### EXTRACT PROVIDED
Tomb of Khan-e-Jahan Bahadur Kokaltash () is a 17th-century tomb of a Mughal governor that is located in Mohalla Ganj, in the Pakistani city of Lahore.

History 
Khan-e-Jahan Bahadur Zafar Jung Kokaltash served as Mughal Sūbehdar (governor) of Lahore from 11 April 1691 – 1693. In mid of 1693, Emperor Aurangzeb Alamgir dismissed him from this office. Four years later, Khan-e-Jahan died on 23 November 1697 in Lahore and buried the location of this tomb.

### STATED TASK
According to the text on the Lahore tomb, which emperor dismissed Khan-e-Jahan from his post as governor?

### MATERIAL PROVIDED

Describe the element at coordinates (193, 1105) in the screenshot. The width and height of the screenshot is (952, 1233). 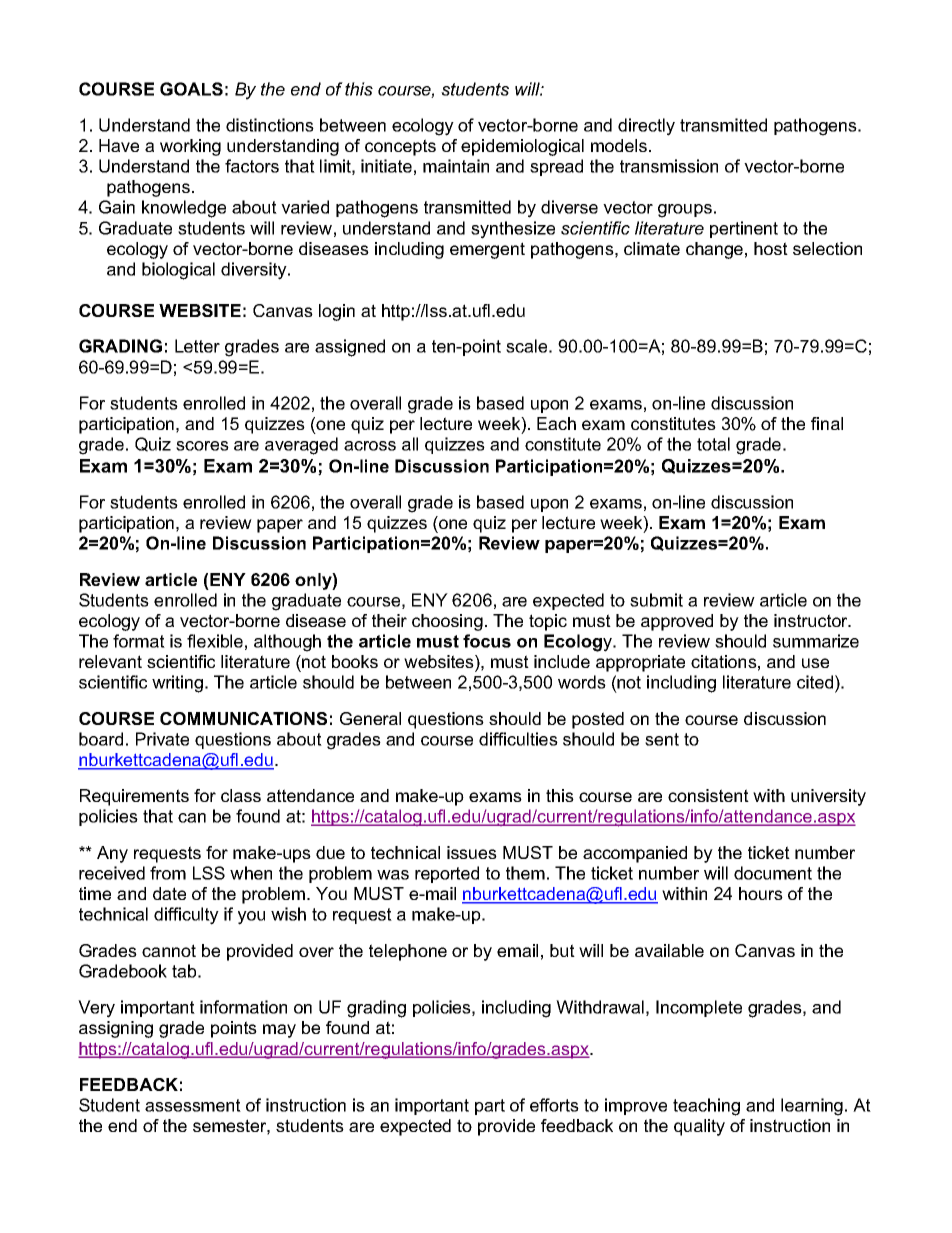
I see `assessment` at that location.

### EXERCISE RESPONSE
Emperor Aurangzeb Alamgir